BEGIN Data for analysis

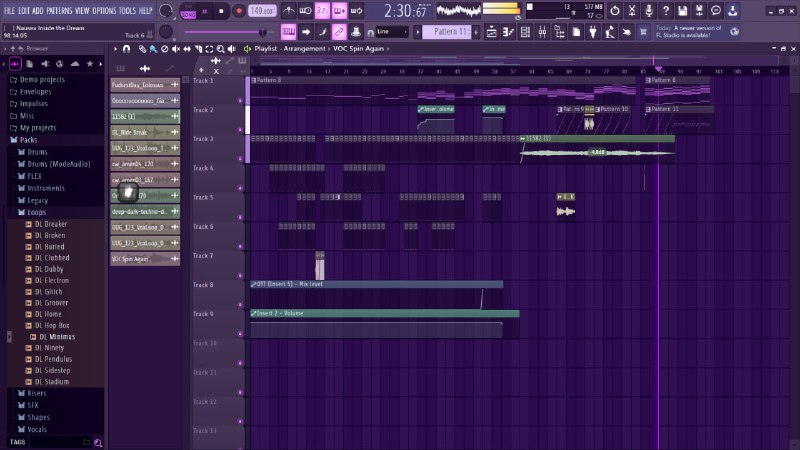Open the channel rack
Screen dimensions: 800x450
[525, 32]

END Data for analysis
BEGIN Data for analysis

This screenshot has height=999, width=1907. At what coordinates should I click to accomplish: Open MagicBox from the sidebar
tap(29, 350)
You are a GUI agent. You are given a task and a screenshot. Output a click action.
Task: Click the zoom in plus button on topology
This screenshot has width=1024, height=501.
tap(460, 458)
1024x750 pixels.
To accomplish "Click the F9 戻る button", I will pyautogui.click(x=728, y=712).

END Data for analysis

- _What is required_
Pull out each line of the records holding the string "button".

- _Result_
Task: Click the zoom in plus button on topology
To accomplish "Click the F9 戻る button", I will pyautogui.click(x=728, y=712).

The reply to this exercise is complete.